The latest developments in the Samsung-Apple patent war takes place right here in the United States, where U.S. Magistrate Judge Paul Grewal ordered Apple to disclose the details of its patent settlement with the Taiwanese smartphone maker HTC Corp. on Wednesday.
Earlier this month, Apple signed a 10-year licensing agreement with HTC that settled all their legal battles around the world. The terms of the deal have not been publicly reported, but the Wall Street Journal, and Samsung's lawyers, suspect that HTC agreed to pay Apple a licensing fee.
Samsung, who was ordered to pay more than $1 billion in damages to Apple this year by a federal jury in the U.S., asked to see the terms of Apple's HTC deal. According to the filing, Samsung wants to argue that if Apple is willing to license its patents to HTC for an undisclosed fee, it should also license its patents to Samsung for a fee, rather than seeking to have its products removed from shelves.
"It is almost certain that the license agreement covers at least some of the patents in suit," Samsung's lawyers wrote. "If so, this would be highly relevant, for evidence of Apple's licensing of patents-in-suit weighs against any finding that monetary relief is inadequate by demonstrating Apple's willingness to forgo exclusivity in exchange for money."
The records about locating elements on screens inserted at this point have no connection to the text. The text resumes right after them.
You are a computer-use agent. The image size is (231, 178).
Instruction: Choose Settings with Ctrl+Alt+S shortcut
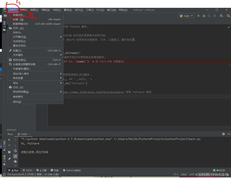[36, 51]
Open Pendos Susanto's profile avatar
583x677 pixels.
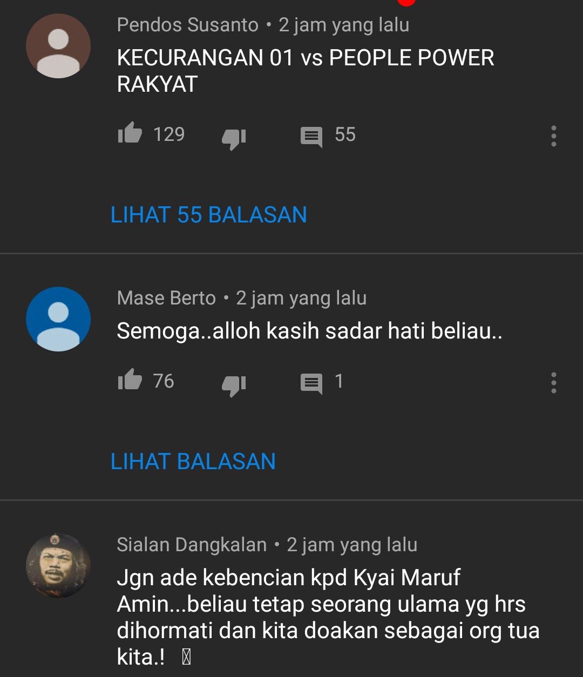(58, 46)
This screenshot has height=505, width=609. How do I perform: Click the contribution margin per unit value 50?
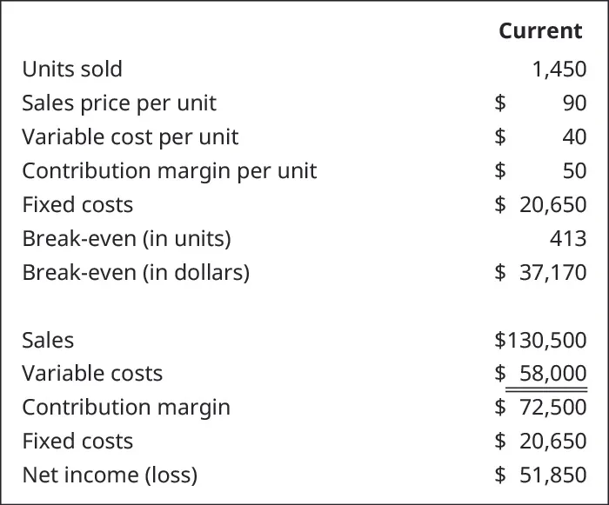click(574, 170)
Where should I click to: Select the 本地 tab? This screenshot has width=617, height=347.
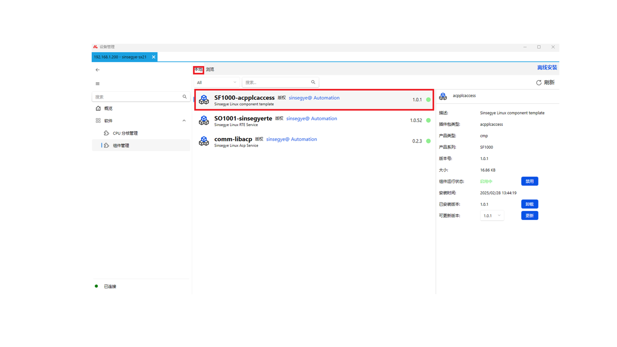coord(198,69)
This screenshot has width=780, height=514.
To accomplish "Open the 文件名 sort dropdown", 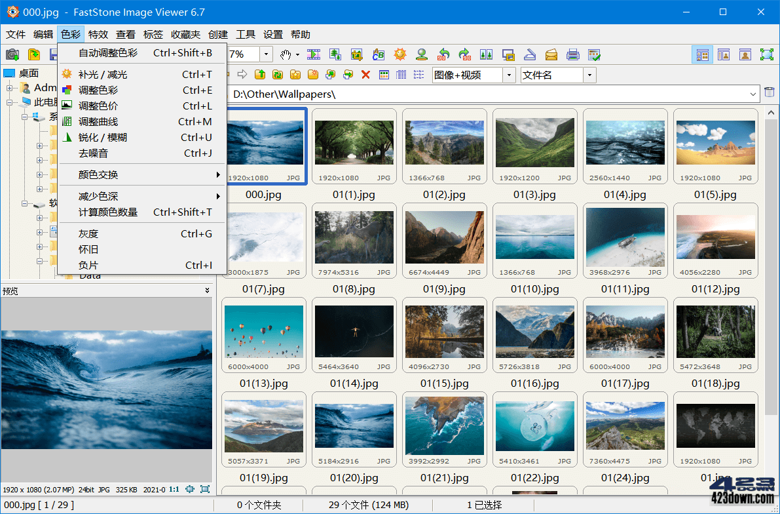I will 589,75.
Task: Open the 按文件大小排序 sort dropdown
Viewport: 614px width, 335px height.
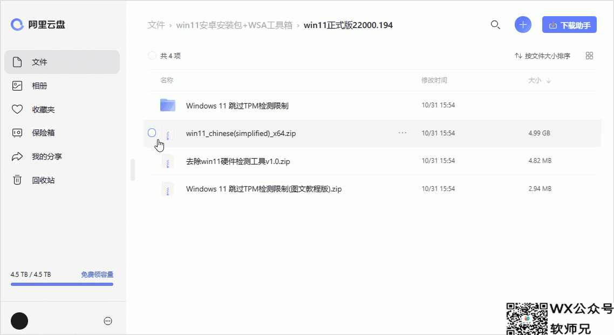Action: click(542, 56)
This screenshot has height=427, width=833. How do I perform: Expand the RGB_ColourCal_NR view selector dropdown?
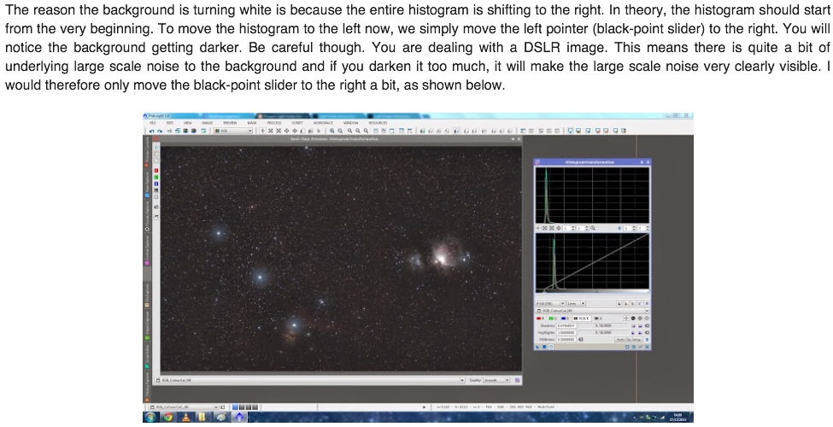[647, 310]
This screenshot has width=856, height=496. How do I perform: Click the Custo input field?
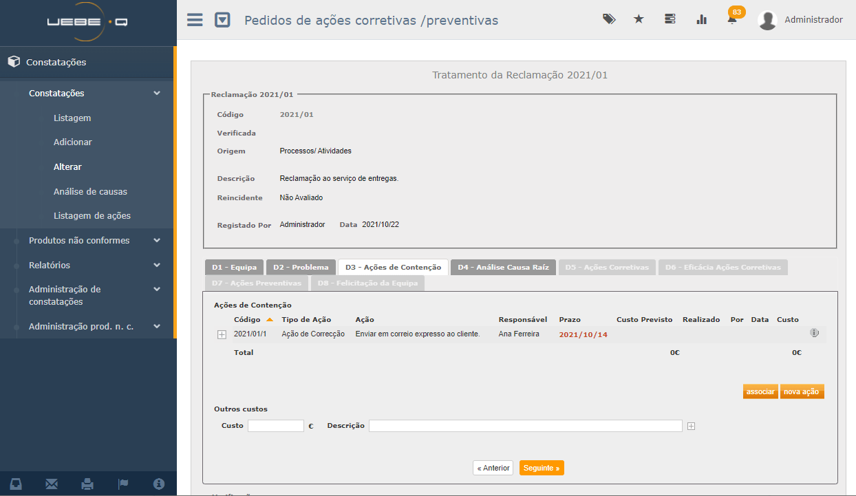pos(275,426)
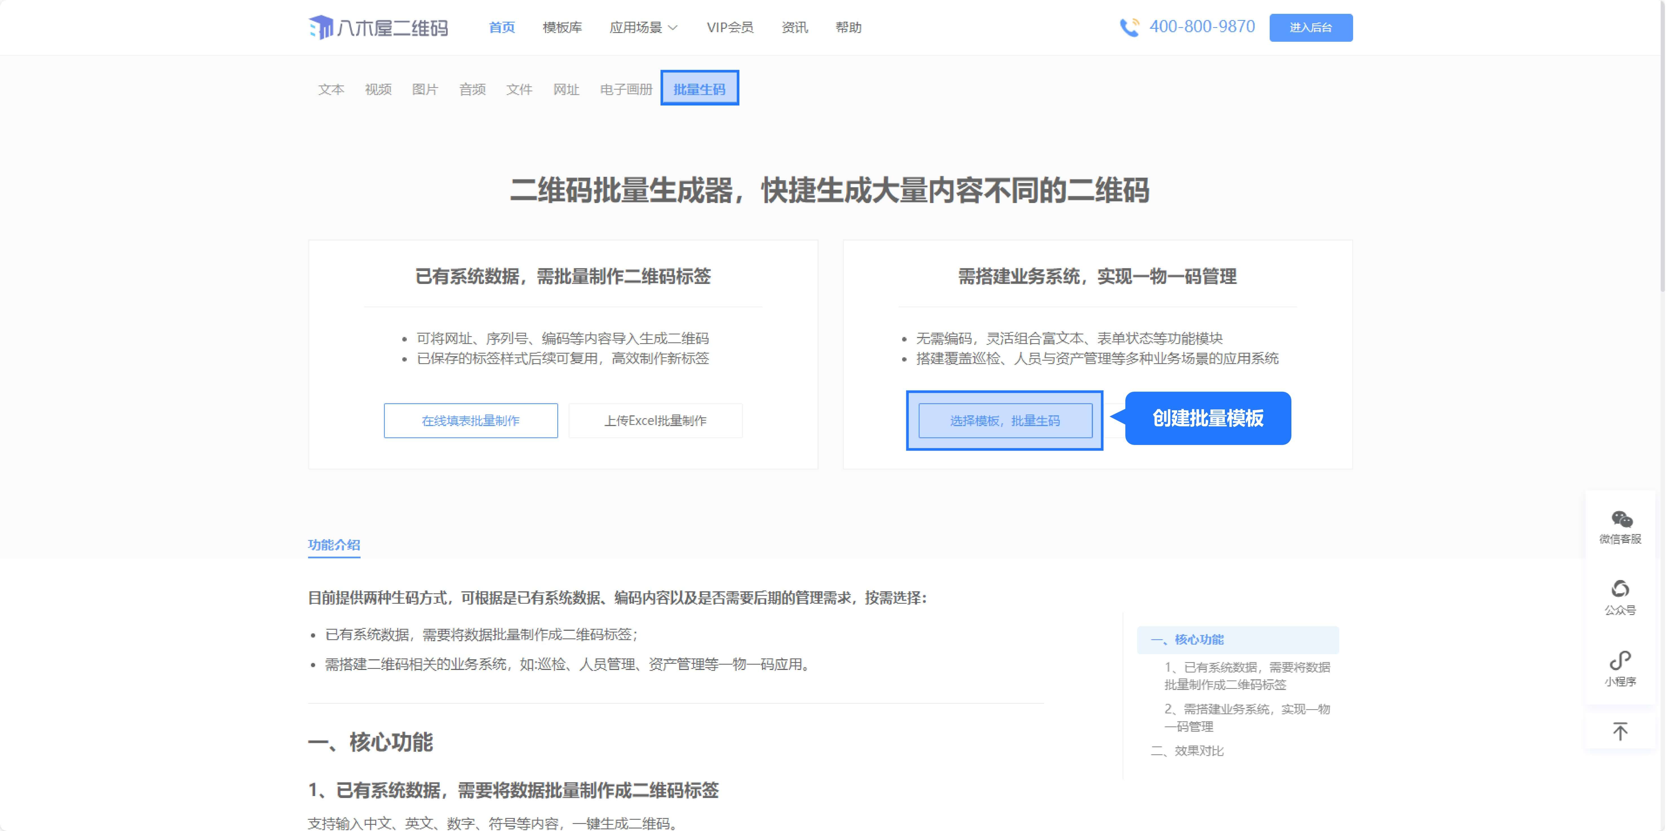Select 首页 in the navigation bar

point(502,28)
The lawyers add: "Evidence of Apple's licensing of these patents would also undermine Apple's assertion in its reply -- made only a day before announcement of the HTC license -- that its patents are unavailable for licensing to competitors."
The judge agreed, adding that Apple produce the documents for "lawyers eyes only."
But Apple's lawyers didn't take this lying down. On Friday, Apple seemed to retaliate by adding to the already sizable list of Samsung devices that it says infringes the company's patents. Now it wants the the Galaxy Note II, the Jelly Bean-based Galaxy S III, the Galaxy Tab 2 10.1, the Rugby Pro and the Galaxy S III Mini.
The two companies will be back in court on Dec. 14, according to PC Mag, but the case won't go to trial until 2014.
In the meantime, it must have been a really lovely Thanksgiving holiday for the lawyers. We're hoping they at least get Christmas off.